Кузнец (СИ) - Бляхер Леонид Ефимович. Страница 66
Армия, конечно, не была стянута в одно место. Воеводство огромное. Три сотни стояло в Забайкалье. Нерчинск, Селенгинск, Верхнеудинск – в каждом из них был гарнизон. Две сотни стояли в Нерчинске, возле которого велась разработка серебряных руд. По полсотни стояло в двух других острогах. Сотенный гарнизон стоял в Албазине. В Кумарском остроге стояла сменная полусотня из Благовещенска. Десяток был в Бурейском остроге. Поставили небольшой острожек с десятком казаков и у впадения Биры в Амур. Остальные силы были сосредоточены в двух крупных городах. Из Хабаровска уходили сменные отряды в Косогорский острог у Сунгари и в острог Уссурийский. В каждом остроге пушки, на опасных направлениях пулеметы, гранатометы. Есть пятнадцать гранатометов. Ну, не тех, что были в непобедимой и легендарной, но гранату шагов на сто забрасывают запросто. Зато заряжать их в три раза быстрее, чем пушки, да и делать проще. Шестнадцать гатлингов, переделанных моими умельцами, тоже сила изрядная. С ностальгией вспоминаю свои первые три пушки.

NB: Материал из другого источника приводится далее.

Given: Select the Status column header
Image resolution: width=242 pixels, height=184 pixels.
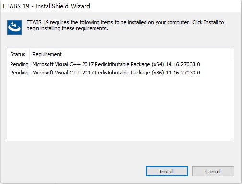Looking at the screenshot, I should tap(18, 54).
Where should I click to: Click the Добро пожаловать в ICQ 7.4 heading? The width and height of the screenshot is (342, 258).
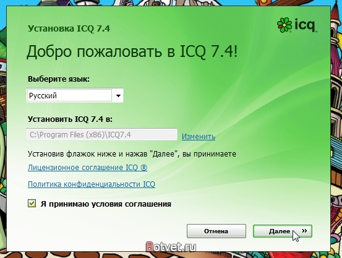click(x=132, y=52)
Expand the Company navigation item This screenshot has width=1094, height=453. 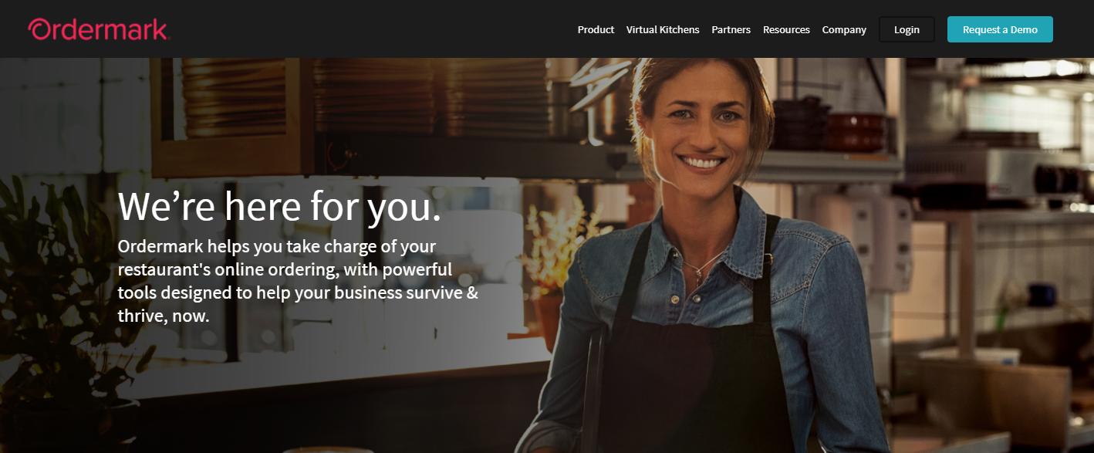click(844, 30)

Есть и военный флот. Не бог весть какой: два десятка кораблей с фальконетами на каждом. Да не по одному орудию. От четырех до десяти пушек. Это не Роял Нави, но для Амура вполне солидная защита. Число торговых и почтовых судов уже перевалило за сотню.
В последнее время я продвигал мысль о всеобщей воинской обязанности. Ну, не совсем, как в СССР. Тут другое. Мужчина-сибиряк обязательно оружием владеет. Если его пару месяцев строем погонять, научить команды понимать, то будет у меня на всякий пожарный случай военный резерв. Пацан сказал – пацан сделал. Так и вышло. Я сказал, а Макар сделал. Теперь каждый житель Приамурья мужска пола до тридцати лет «приходит в воинское учение». Получилось еще и больше пяти тысяч резервистов. Оружия хватит и на них.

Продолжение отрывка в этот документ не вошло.